From Christopher R. Schulz and Daniel A. Okun, we learned the following useful information with regards to filtration:
• Filtration is the separation of suspended impurities from water by passage through porous media.
• Slow sand filtration consists of slowly filtering water through a layer of ungraded fine sand. Periodically, the top layer is clogged by impurities and is skimmed off the top.
• Rapid sand filtration rapidly conducts filtration in depth as compared to the slow sand filter which uses only the top layer to capture suspended particles. A lighter anthracite coal layer with larger pore spaces than sand is used on top of a sand layer to capture larger particles while allowing the smaller particles passage to be captured by the lower sand layer.
• Backwashing is the act of removing the captured impurities in the filter bed by introducing enough water, usually from the effluent end, to fluidize and expand the bed and wash away the now released impurities. Backwashing is an art. There is neither a set time nor a set amount of backwash water required. If a filter is heavily clogged, significant length of backwash and greater backwash water for greater bed expansion are required. If the influent water is relatively low in NTU, less clogging may occur and a shorter backwash and less water may be required. Consequently, rapid filtration and required backwash operations necessitate a well trained crew of operators. This finding leads us to define our objective as not only providing a clear well design that works but a set of instructions in operating that design.
• Headloss via expanded media can be calculated as below:

\large
$$
h = D(1 - f)(p - 1)
$$

where:
h = headloss across the fluidized bed (m)
D = unexpanded bed depth (m)
f = porosity of unexpanded bed (dimensionless)
p = specific gravity of the filter medium (dimensionless)
Once fluidized, headloss through an expanded bed is constant.
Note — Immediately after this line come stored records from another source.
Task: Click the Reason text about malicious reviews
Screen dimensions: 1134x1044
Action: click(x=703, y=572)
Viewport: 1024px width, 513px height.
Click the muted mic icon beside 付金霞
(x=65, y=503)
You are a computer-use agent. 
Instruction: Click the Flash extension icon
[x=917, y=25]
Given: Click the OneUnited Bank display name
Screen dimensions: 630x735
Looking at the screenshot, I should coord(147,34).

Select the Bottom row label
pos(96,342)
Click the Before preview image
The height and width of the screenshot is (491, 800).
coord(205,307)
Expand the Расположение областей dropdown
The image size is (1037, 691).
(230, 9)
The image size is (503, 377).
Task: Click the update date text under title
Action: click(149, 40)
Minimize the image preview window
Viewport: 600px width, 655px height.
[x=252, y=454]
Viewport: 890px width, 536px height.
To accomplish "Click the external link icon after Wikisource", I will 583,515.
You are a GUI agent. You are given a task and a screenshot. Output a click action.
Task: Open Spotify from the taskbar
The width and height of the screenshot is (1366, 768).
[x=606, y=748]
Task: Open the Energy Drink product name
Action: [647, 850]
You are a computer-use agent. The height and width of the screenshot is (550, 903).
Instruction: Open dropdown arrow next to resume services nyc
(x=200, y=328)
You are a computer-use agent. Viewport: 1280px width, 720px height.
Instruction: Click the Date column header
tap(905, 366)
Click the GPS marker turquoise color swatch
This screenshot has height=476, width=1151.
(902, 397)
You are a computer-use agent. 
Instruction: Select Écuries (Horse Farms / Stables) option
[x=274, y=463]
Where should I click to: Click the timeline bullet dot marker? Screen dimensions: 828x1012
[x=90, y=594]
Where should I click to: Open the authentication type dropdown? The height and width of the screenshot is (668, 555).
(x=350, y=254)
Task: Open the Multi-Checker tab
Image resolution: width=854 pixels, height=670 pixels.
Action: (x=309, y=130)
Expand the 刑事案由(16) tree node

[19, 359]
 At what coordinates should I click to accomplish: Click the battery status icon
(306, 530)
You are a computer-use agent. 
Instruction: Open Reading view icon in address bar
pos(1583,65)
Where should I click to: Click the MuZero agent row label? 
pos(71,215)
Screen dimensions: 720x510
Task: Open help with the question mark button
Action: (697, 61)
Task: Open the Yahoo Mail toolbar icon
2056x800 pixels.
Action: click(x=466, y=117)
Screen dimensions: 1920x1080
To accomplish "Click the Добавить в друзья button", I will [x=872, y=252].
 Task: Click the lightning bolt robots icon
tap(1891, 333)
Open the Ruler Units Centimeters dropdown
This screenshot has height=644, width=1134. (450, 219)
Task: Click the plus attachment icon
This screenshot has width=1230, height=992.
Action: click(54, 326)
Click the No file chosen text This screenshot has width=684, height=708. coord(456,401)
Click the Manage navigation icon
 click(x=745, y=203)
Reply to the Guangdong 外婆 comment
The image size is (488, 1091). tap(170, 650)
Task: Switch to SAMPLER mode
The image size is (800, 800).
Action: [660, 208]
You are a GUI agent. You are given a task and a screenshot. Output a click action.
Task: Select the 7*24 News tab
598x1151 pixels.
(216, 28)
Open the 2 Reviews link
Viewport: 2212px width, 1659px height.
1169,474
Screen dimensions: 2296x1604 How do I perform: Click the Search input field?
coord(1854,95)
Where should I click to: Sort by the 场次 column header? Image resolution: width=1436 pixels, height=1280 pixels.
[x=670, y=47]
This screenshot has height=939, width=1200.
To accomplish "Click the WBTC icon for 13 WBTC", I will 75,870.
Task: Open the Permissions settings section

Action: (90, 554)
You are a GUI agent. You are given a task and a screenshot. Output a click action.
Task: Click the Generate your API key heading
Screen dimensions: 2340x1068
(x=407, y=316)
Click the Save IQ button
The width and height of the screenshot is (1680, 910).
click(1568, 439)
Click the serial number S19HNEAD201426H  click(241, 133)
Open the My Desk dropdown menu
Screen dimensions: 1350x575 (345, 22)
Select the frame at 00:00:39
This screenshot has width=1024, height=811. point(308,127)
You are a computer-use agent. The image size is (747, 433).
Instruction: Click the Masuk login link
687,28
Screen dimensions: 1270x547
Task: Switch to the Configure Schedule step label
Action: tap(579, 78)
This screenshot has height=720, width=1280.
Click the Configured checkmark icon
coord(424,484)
"Physicochemcial Processes for Water Quality Control"

From Walter J. Weber, Jr., we learned the following useful information with regards to filtration. These are empiricial equations for calculating the minimum velocity to fluidize a filter bed for backwash and the velocity required for a specific degree of bed expansion.

• Minimal Fluidization Velocity Equation:

\large
$$
V_f  = {{0.00381(d_{60} ){}^{1.82}\{ \omega _s (\omega _m  - \omega _s )\} ^{0.94} } \over {\mu ^{0.88} }}
$$

where

\large$$V_f $$

= fluidization velocity, gpm/square feet

\large$$\omega _s $$

= specific weight of water, lb/cubic feet

\large$$\omega _s $$

= specific weight of water, lb/cubic feet

\large$$d_{60}$$

= diameter of which 60% of the media is equal to or smaller, mm

\large$$\mu $$

= viscosity of water, centipose

• Bed Expansion Equation:

\large
$$
\overline \varepsilon   = 1 - {D \over {D_e }}(1 - \varepsilon )
$$

where

\large$$\overline \varepsilon$$

= porosity of expanded bed

\large$$\varepsilon $$

= porosity of unexpanded bed

D = depth of unexpanded bed

\large$$D_e$$

= depth of expanded bed

• Fluidization Velocity Equation:

\large
$$
V = K_e (\overline \varepsilon  )^{n_e }
$$

where

V = fluidization velocity

\large$$K_e,n_e$$

= Constants derived experimentally or empirically as shown below

\large$$
n_e  = 4.45{\mathop{\rm Re}\nolimits} _0^{ - 0.1}
$$

where

\large$$
{\mathop{\rm Re}\nolimits} _0  = {{\rho _l  \cdot 8.45 \cdot V_f  \cdot d_{60} } \over \mu }
$$

where:
μ = the dynamic viscosity of the fluid (Pa- s or N- s/m² or kg/m- s)
p= density of the fluid (kg/m^3)
d60= the particle diameter at which 60% of the particles are smaller or equal to.
Vf= minimum fluidization velocity of the media

and

\large$$
K_e  = {{V_f } \over {\varepsilon ^{n_e } }}
$$